## Input records

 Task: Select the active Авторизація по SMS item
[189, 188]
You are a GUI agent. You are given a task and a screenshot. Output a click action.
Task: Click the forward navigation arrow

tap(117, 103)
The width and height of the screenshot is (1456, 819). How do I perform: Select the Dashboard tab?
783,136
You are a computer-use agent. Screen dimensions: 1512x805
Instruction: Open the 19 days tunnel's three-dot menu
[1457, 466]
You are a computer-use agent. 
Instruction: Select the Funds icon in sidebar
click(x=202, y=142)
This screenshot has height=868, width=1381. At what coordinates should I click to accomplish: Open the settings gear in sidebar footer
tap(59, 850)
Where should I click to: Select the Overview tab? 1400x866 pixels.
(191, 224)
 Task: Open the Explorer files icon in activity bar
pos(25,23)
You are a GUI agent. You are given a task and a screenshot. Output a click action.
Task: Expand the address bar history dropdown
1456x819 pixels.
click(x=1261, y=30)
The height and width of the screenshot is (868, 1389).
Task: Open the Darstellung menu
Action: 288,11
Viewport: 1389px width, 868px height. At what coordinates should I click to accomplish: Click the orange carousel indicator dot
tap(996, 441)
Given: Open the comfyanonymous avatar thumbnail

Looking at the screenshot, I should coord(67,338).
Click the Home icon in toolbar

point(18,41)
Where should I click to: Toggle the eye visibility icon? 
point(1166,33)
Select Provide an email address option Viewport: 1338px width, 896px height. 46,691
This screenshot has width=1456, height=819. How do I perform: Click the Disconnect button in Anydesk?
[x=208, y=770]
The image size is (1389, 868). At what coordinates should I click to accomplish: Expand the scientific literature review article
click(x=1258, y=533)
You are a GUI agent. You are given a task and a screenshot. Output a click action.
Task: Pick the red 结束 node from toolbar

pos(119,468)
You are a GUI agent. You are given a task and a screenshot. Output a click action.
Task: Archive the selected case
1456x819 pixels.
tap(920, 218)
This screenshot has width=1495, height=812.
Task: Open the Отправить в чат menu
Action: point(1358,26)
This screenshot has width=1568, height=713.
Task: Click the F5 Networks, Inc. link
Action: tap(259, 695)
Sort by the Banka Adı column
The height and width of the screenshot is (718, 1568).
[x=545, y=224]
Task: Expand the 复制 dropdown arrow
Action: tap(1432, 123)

## What is being asked
Could you transcribe every record above exactly as it appears?

## Reply
 Task: Select the active Авторизація по SMS item
[189, 188]
You are a GUI agent. You are given a task and a screenshot. Output a click action.
Task: Click the forward navigation arrow

tap(117, 103)
The width and height of the screenshot is (1456, 819). How do I perform: Select the Dashboard tab?
783,136
You are a computer-use agent. Screen dimensions: 1512x805
Instruction: Open the 19 days tunnel's three-dot menu
[1457, 466]
You are a computer-use agent. 
Instruction: Select the Funds icon in sidebar
click(x=202, y=142)
This screenshot has height=868, width=1381. At what coordinates should I click to accomplish: Open the settings gear in sidebar footer
tap(59, 850)
Where should I click to: Select the Overview tab? 1400x866 pixels.
(191, 224)
 Task: Open the Explorer files icon in activity bar
pos(25,23)
You are a GUI agent. You are given a task and a screenshot. Output a click action.
Task: Expand the address bar history dropdown
1456x819 pixels.
click(x=1261, y=30)
The height and width of the screenshot is (868, 1389).
Task: Open the Darstellung menu
Action: 288,11
Viewport: 1389px width, 868px height. At what coordinates should I click to accomplish: Click the orange carousel indicator dot
tap(996, 441)
Given: Open the comfyanonymous avatar thumbnail

Looking at the screenshot, I should coord(67,338).
Click the Home icon in toolbar

point(18,41)
Where should I click to: Toggle the eye visibility icon? 
point(1166,33)
Select Provide an email address option Viewport: 1338px width, 896px height. 46,691
This screenshot has width=1456, height=819. How do I perform: Click the Disconnect button in Anydesk?
[x=208, y=770]
The image size is (1389, 868). At what coordinates should I click to accomplish: Expand the scientific literature review article
click(x=1258, y=533)
You are a GUI agent. You are given a task and a screenshot. Output a click action.
Task: Pick the red 结束 node from toolbar

pos(119,468)
You are a GUI agent. You are given a task and a screenshot. Output a click action.
Task: Archive the selected case
1456x819 pixels.
tap(920, 218)
This screenshot has width=1495, height=812.
Task: Open the Отправить в чат menu
Action: point(1358,26)
This screenshot has width=1568, height=713.
Task: Click the F5 Networks, Inc. link
Action: tap(259, 695)
Sort by the Banka Adı column
The height and width of the screenshot is (718, 1568).
[x=545, y=224]
Task: Expand the 复制 dropdown arrow
Action: tap(1432, 123)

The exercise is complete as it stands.